Устав от бесконечных разговоров и обещаний, Корнилов под нажимом политических сил направил Керенскому записку с планом спасения России. На следующий день ее читала уже вся страна, после чего началась самая настоящая травля «контрреволюционера» Корнилова.
«Восстание Корнилова, — захлебывался от радости перебравшийся в середине августа в Финляндию Ленин в своем послании к ЦК, — есть крайне неожиданный и прямо-таки невероятно крутой поворот событий. Как всякий крутой поворот, он требует пересмотра и изменения тактики. И, как со всяким пересмотром, надо быть архиосторожным, чтобы не впасть в беспринципность». «Мы будем воевать, — продолжал он, — мы воюем с Корниловым, как и войска Керенского, но мы не поддерживаем Керенского, а разоблачаем его слабость. Это разница. Это разница довольно тонкая, но архисущественная, и забывать ее нельзя».
«Теперь, — заканчивал Ленин, — время дела, войну против Корнилова надо вести революционно, втягивая массы, поднимая их, разжигая их...» «Корниловское восстание, — вторил ему Сталин, — лишь открыло клапан для накопившегося революционного возмущения, оно только развязало связанную было революцию, подстегнув ее и толкнув вперед».
Петросовет потребовал ареста Корнилова. Да и как не потребовать, если Лавр Георгиевич намеревался призвать к ответу за свои деяния все Советы?
Однако Керенский не спешил. Как бы он ни боялся Корнилова, но и от большевиков не жал ничего хорошего. Кто-кто, а его земляк Ульянов вряд ли бы оставил его у власти. Он договорился с Корниловым о создании надежной группы войск, которая при первом же намеке на выступление большевиков должна была с ними покончить, и по возможности раз и навсегда. То же касалось и Советов, если они осмелятся поддержать бунтовщиков.
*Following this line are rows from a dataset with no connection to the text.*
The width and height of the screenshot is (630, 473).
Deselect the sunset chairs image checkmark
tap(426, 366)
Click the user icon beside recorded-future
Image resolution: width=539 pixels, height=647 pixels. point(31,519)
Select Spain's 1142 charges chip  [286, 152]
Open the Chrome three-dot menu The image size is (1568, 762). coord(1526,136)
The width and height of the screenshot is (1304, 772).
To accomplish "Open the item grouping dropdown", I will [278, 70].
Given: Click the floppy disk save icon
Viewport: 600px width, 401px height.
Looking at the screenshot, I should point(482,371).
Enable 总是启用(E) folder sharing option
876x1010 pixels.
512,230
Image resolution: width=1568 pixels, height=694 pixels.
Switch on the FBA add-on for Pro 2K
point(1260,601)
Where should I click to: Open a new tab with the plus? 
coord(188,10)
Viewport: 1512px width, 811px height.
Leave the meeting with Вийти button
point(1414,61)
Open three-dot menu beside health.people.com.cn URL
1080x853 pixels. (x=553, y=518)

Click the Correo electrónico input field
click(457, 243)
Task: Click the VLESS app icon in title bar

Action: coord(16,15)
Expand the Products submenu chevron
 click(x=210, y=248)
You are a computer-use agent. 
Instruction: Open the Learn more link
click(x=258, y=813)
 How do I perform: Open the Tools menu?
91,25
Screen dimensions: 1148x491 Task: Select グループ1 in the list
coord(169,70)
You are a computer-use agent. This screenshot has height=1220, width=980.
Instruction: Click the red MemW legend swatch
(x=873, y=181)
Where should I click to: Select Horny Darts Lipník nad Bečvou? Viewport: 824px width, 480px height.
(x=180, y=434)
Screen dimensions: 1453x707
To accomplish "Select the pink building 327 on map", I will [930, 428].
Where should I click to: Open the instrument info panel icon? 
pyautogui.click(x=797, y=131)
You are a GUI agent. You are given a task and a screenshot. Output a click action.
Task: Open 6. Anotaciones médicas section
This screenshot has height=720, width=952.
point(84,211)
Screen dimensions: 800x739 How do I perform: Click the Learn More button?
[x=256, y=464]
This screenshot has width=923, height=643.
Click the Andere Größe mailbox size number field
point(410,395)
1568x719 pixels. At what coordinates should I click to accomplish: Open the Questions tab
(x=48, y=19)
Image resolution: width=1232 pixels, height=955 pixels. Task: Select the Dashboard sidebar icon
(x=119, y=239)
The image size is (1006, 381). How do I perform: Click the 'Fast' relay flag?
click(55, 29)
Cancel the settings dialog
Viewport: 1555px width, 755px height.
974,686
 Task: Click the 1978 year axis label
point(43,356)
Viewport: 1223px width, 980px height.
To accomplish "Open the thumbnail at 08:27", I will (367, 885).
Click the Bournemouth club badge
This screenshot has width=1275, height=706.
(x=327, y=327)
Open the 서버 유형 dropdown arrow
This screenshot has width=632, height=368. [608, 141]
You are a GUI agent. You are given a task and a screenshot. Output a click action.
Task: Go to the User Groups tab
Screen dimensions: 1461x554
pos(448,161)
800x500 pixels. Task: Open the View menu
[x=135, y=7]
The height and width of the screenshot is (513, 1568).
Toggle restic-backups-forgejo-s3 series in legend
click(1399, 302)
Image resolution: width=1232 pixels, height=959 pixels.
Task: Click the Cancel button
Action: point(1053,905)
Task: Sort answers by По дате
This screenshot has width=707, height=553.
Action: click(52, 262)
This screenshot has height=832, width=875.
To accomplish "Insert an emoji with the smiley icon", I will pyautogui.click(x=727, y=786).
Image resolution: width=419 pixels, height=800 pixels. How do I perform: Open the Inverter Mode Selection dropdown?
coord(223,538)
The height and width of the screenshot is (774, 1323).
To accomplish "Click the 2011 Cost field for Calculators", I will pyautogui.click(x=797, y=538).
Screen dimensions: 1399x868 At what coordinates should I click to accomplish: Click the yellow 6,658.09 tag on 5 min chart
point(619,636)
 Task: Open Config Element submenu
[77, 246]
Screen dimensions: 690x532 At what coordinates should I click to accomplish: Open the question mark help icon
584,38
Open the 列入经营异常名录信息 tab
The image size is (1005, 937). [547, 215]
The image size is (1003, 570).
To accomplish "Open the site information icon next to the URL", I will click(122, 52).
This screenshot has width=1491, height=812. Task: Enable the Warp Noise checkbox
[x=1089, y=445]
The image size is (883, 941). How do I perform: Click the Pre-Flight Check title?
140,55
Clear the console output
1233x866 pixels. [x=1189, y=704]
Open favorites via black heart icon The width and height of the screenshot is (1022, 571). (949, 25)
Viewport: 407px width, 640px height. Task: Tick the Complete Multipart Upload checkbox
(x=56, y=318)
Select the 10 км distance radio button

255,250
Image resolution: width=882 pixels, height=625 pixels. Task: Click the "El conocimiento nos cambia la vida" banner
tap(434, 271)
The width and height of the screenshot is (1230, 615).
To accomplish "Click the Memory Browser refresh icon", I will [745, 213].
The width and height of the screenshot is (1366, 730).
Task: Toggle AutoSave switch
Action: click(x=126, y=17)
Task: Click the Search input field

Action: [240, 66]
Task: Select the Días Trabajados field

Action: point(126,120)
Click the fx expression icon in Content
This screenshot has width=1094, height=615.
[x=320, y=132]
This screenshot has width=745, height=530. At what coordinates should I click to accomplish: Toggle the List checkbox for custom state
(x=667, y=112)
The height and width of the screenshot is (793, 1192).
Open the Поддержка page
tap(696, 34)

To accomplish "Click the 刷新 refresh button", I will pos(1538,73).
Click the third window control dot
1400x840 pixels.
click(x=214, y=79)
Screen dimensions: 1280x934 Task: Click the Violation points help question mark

Несмотря на клятвенные заверения, Керенский не спешил проводить план Корнилова в жизнь. Но после того как кадетское крыло правительства и Савинков пригрозили отставкой, он вызвал Корнилова в Петроград. Однако все снова кончилось пустыми обещаниями, и окончательное решение отложили до Московского государственного совещания. Корнилов отправился в Москву. Первопрестольная устроила ему восторженный прием, а примчавшийся вслед за генералом в Москву Керенский попытался... лишить его слова.